Filter the records below, keeping every line that contains the word "pixels", and copy each of those lines in full.

===== Supplied information

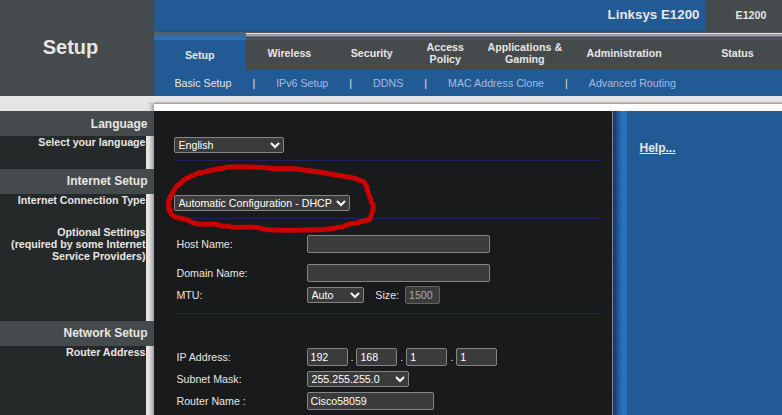Click the Basic Setup sub-tab
Image resolution: width=782 pixels, height=415 pixels.
pyautogui.click(x=203, y=83)
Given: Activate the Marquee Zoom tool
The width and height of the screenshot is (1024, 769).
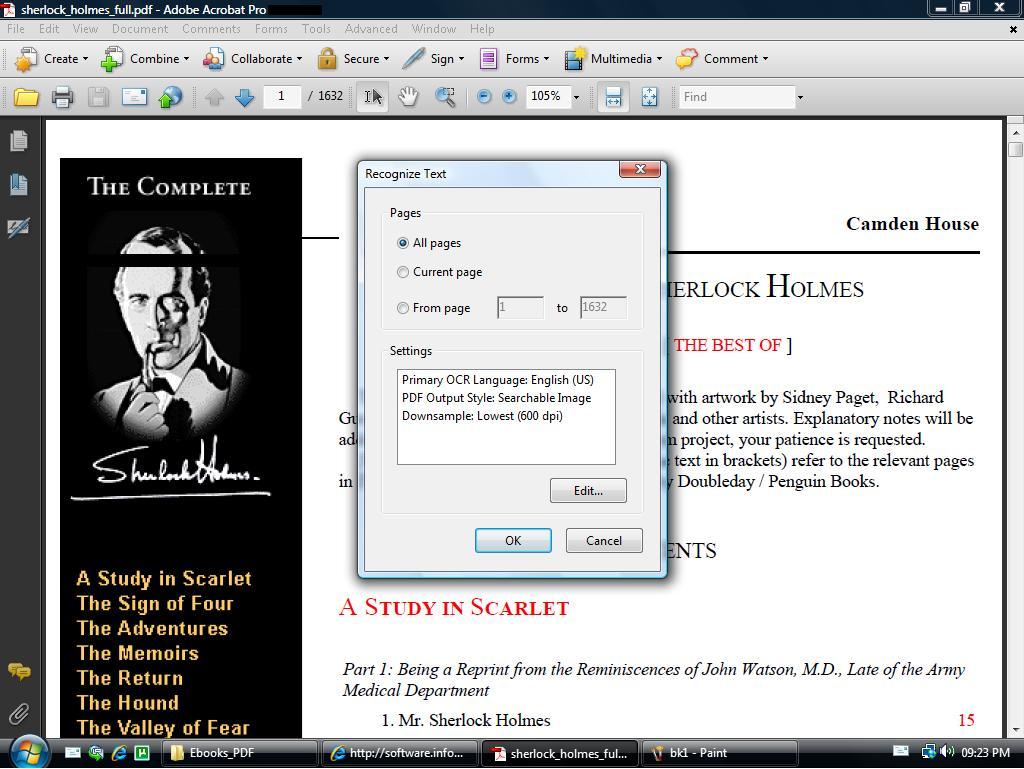Looking at the screenshot, I should 444,97.
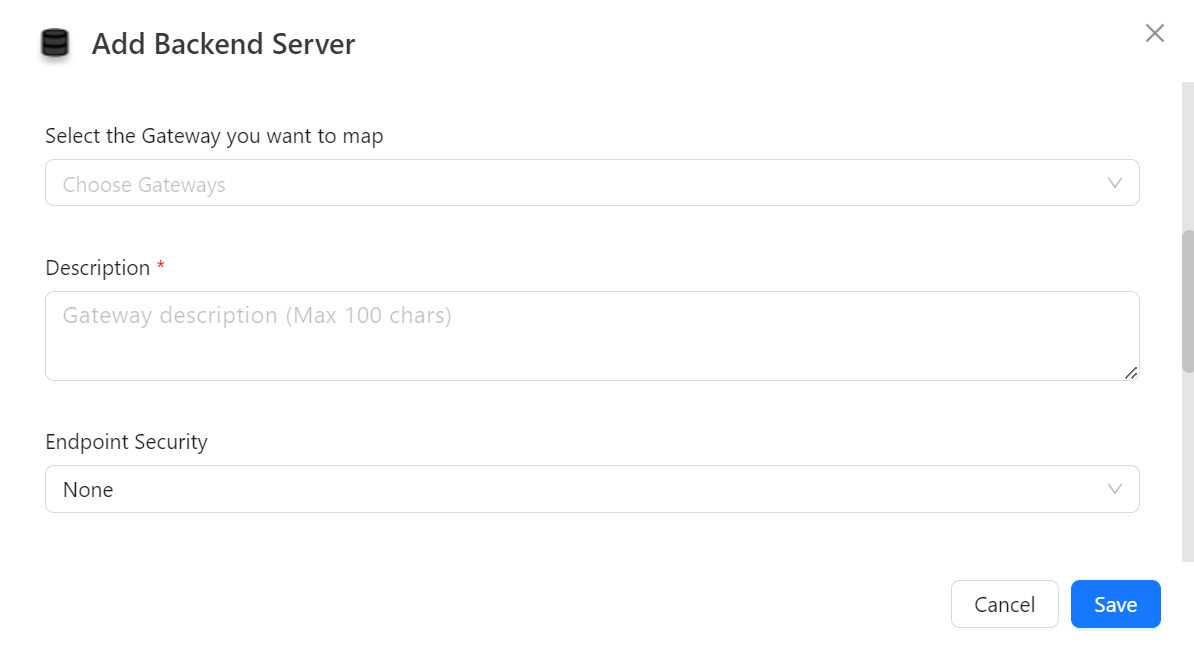Click the chevron arrow in Gateways field
Screen dimensions: 1194x649
click(1115, 183)
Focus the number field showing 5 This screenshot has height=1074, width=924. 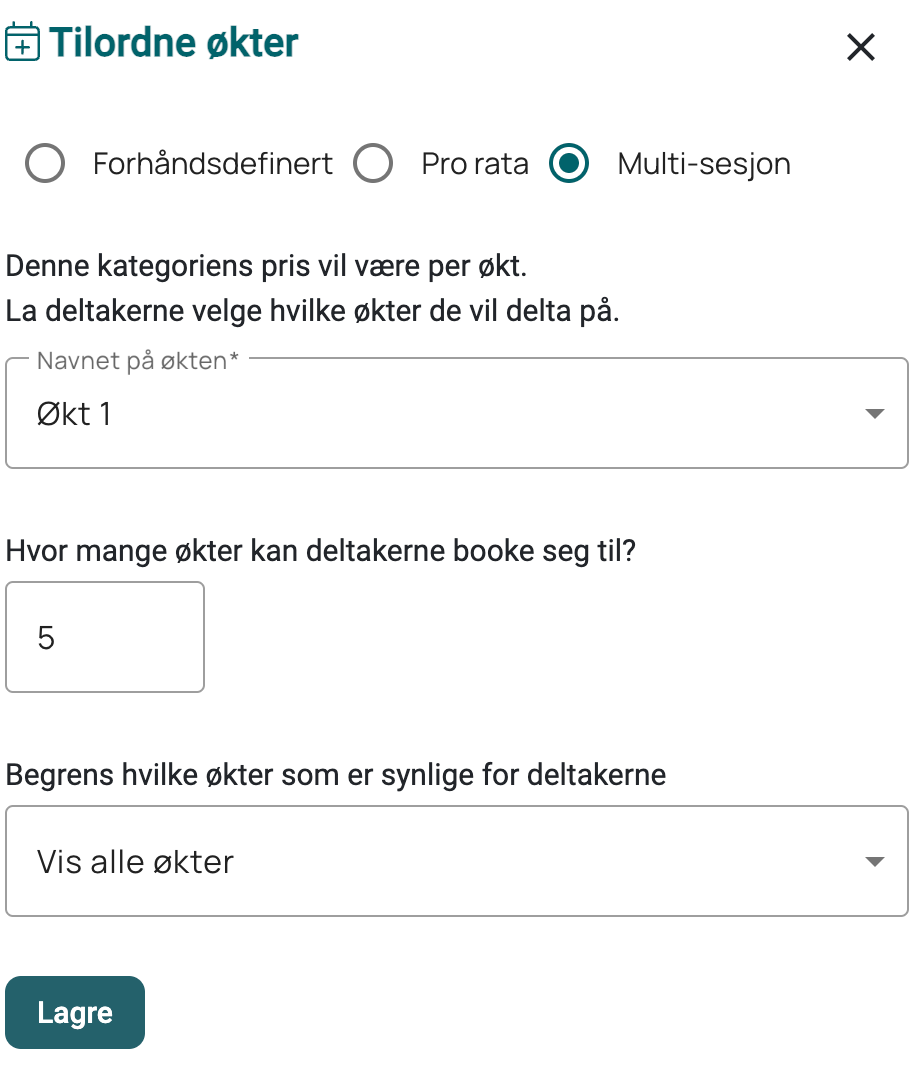pyautogui.click(x=105, y=637)
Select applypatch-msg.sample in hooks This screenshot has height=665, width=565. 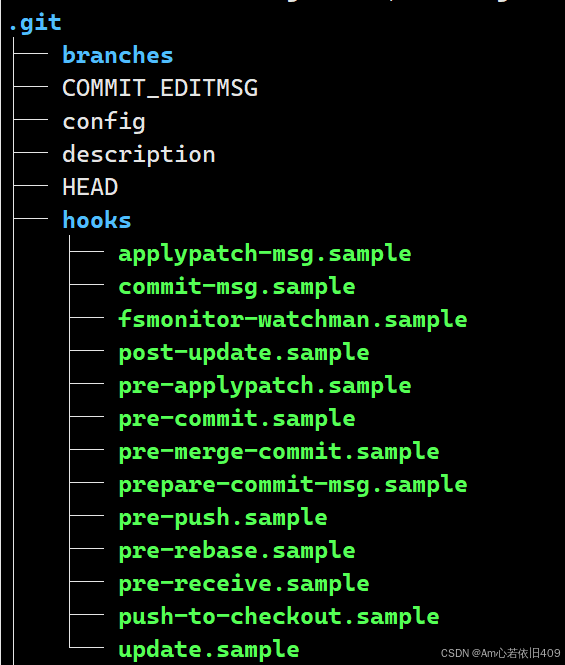265,254
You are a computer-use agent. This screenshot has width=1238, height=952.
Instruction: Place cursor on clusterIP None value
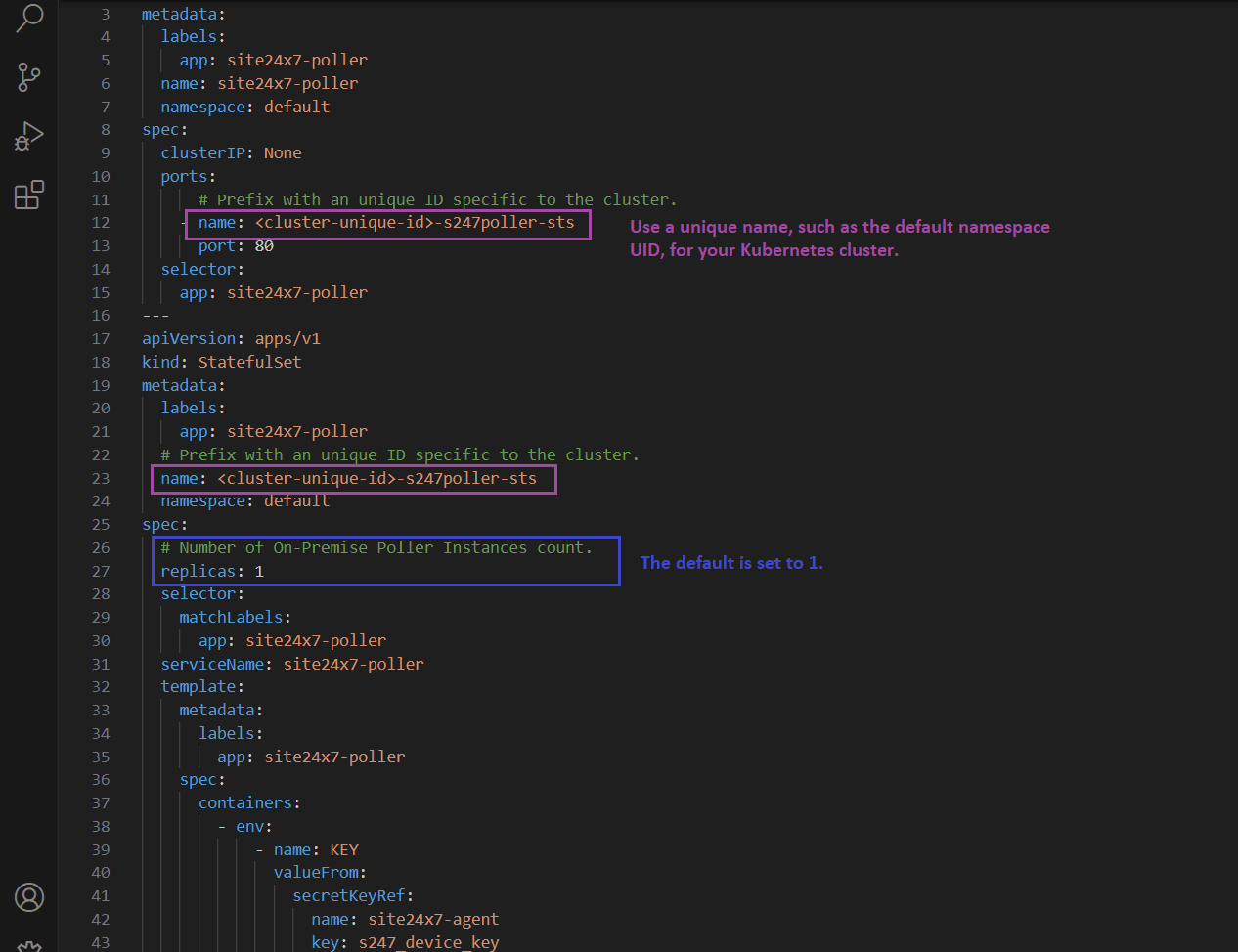click(x=283, y=152)
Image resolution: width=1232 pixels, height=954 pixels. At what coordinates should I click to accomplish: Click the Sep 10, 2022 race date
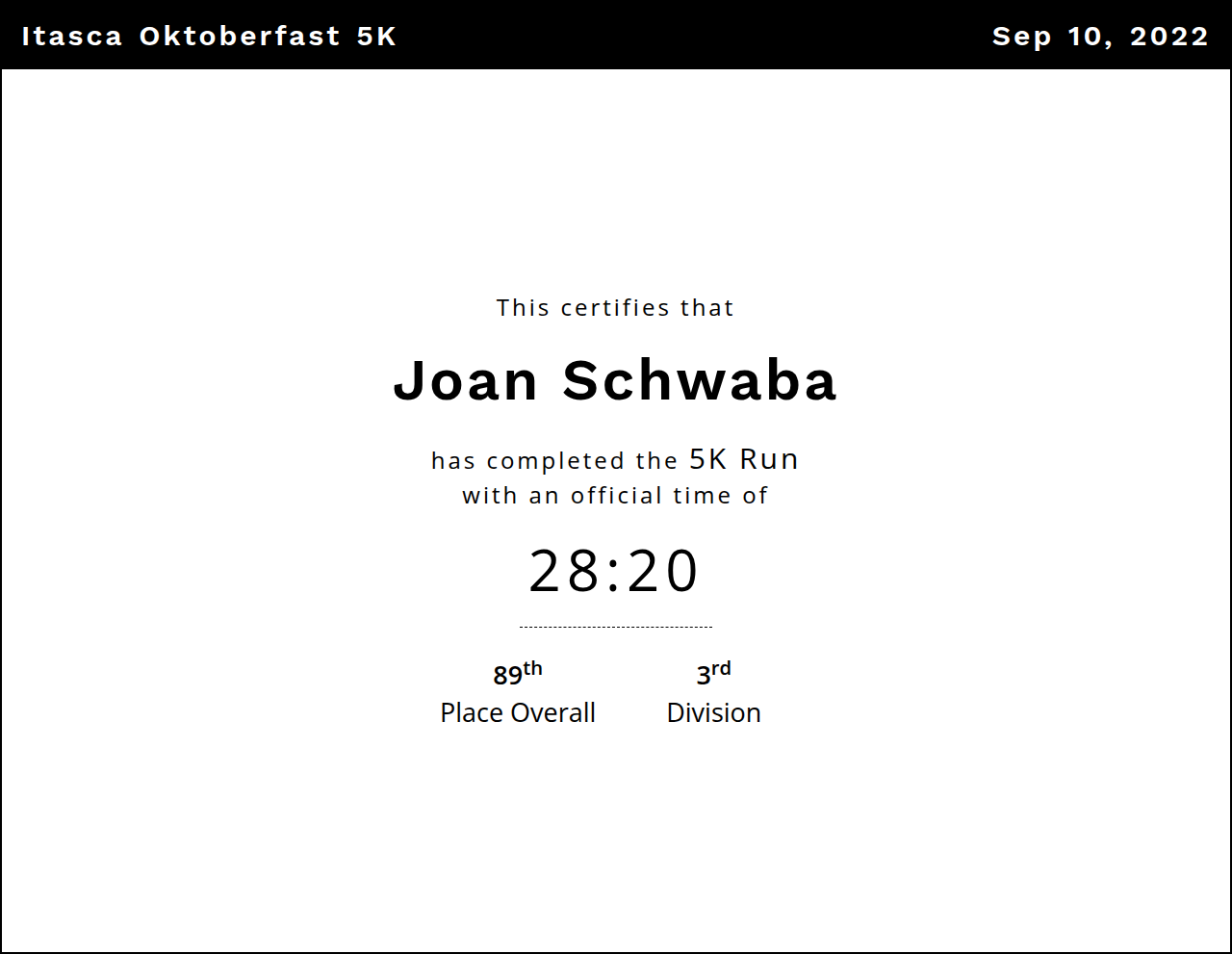pyautogui.click(x=1100, y=37)
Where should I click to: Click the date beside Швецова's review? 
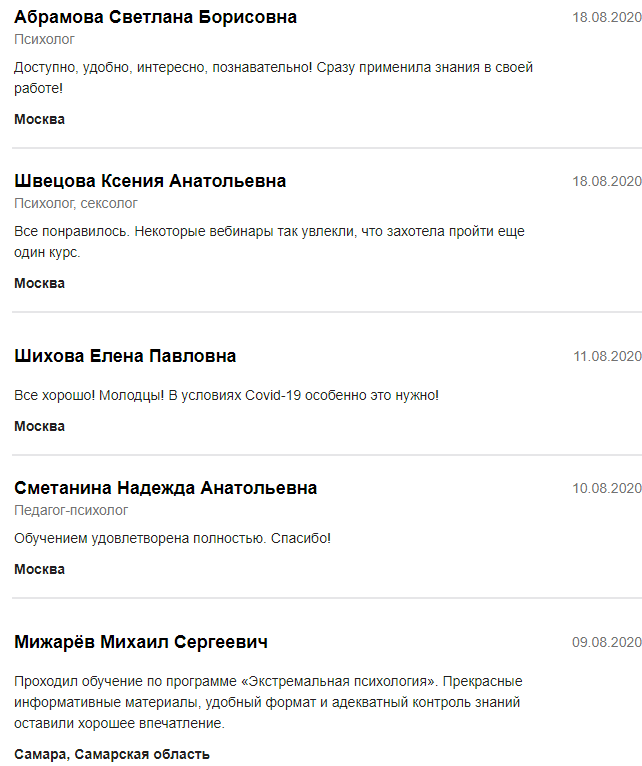[606, 181]

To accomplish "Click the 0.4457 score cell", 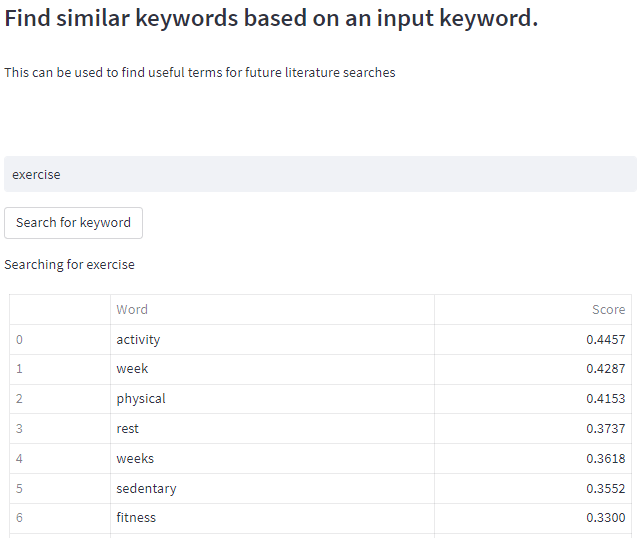I will (x=532, y=340).
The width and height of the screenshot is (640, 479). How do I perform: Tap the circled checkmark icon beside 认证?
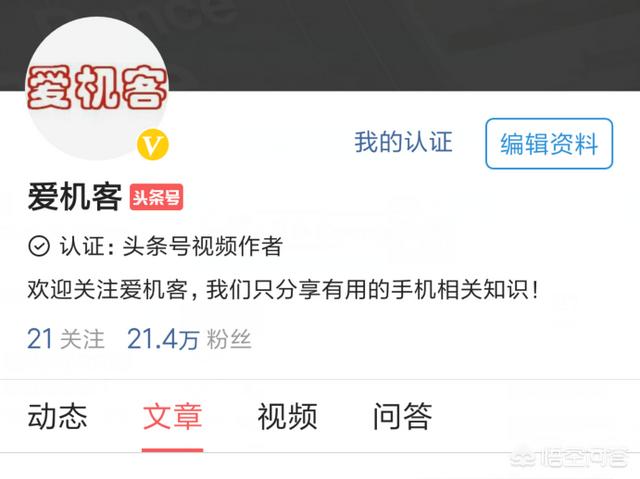39,246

==========

• _Solution to the problem_:
Image resolution: width=782 pixels, height=415 pixels.
Image resolution: width=1232 pixels, height=954 pixels. At what coordinates should I click to accomplish: Click the Sep 10, 2022 race date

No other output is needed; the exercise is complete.